Una distopia? Si e no. Le procedure di “smaltimento degli scarti umani improduttivi” immaginate e messe in atto nel film non sono poi così lontane da alcune ipotesi che in alcuni ambienti e in alcuni paesi cominciano a circolare nella realtà. Mishi si è lasciata convincere. Stanca di essere considerata inutile, o trattata come un peso o un impiccio, ha accettato di togliersi di mezzo. Di interrompere la sua vita abitudinaria scandita da una stanca ripetizione quotidiana dei medesimi gesti. Alcuni filmati promozionali l’hanno indotta a prendere la decisione. In uno di questi una sua coetanea/testimonial di Plan 75 dice suadente: “Gli esseri umani non possono scegliere se nascere o no, ma sarebbe bello se potessero scegliere almeno quando morire. Poter decidere come mettere fine alla mia vita mi ha dato grande serenità”. Anche Mishi ha pensato di poter trovare questa serenità accettando le proposte di Plan 75. Ma quando si trova lì, sul letto di morte, già con la mascherina letale sulla bocca e sul naso, quando vede il vecchio che sta morendo nel lettino accanto al suo, Mishi si gira e guarda in macchina, ci guarda. La macchina da presa di Chie Hayakawa resta a lungo su quell’inquadratura. Su quello sguardo. Uno sguardo che esprime come raramente si è visto al cinema l’orrore incontenibile di un essere umano di fronte all’idea della morte imminente e alla percezione della propria finitezza. Plan 75 è un mesto, dolente e malinconico viaggio di appressamento alla morte. Accanto a Mishi ci sono almeno altri tre personaggi rilevanti: Yoko (che lavora al call center di Plan 75 e non può incontrare i clienti per nessuna ragione), Himoru (che vende i pacchetti agli anziani) e Maria (che smaltisce gli oggetti dei defunti e dei morituri). Tutti e tre sono invasi dal rimorso per quello che fanno e osservano attoniti quello che accade attorno a loro, in un paese che sembra decrepito e cadente quanto gli anziani che induce ad autosopprimersi. Non ci sono giudizi moralistici, nel film. Niente denunce, niente condanne. Nessun didascalismo ideologico, nessun preconcetto etico. Chie Hayakawa osserva i suoi personaggi con sguardo asciutto e sobrio, si affeziona loro, li segue, li capisce. E quando Mishi, nel prefinale, si gira e ci guarda, trasmette a tutti – solo con quello sguardo – la tragedia insita nel rapporto che tutti intratteniamo con la morte e con la consapevolezza del dover morire.

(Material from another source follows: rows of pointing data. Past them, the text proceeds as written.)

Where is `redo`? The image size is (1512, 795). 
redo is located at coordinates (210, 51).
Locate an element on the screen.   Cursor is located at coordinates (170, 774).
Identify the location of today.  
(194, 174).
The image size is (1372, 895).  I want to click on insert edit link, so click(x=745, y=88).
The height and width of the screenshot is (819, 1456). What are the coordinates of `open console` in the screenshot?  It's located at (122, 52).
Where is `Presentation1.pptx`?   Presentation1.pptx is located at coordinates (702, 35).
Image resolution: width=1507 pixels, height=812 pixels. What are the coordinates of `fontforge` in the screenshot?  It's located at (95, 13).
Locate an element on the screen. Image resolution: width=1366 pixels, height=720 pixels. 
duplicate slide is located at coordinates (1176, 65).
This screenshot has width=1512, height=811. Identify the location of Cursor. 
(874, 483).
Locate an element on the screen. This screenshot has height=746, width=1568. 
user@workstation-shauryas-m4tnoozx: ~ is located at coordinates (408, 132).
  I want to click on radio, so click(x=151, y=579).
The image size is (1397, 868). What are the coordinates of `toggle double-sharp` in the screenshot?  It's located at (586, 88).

È un film fatto di fremiti e silenzi, di attese e dilemmi, Plan 75. È fatto di cieli grigi e di alberi spogli, di interni disadorni e di nebbie lattiginose. E di buio fisico e mentale. Ma anche di improvvisi guizzi di gioia, come nella scena bellissima della partita e bowling, che illude per un attimo l’anziana Mishi di essere ancora la ragazza vitale che era stata in gioventù. Il finale è volutamente sospeso. Mentre il sole tramonta dietro le montagne siamo noi a dover immaginare un epilogo per i vari personaggi, che desiderano tutti – ciascuno a suo modo – di poter sparire senza dover morire.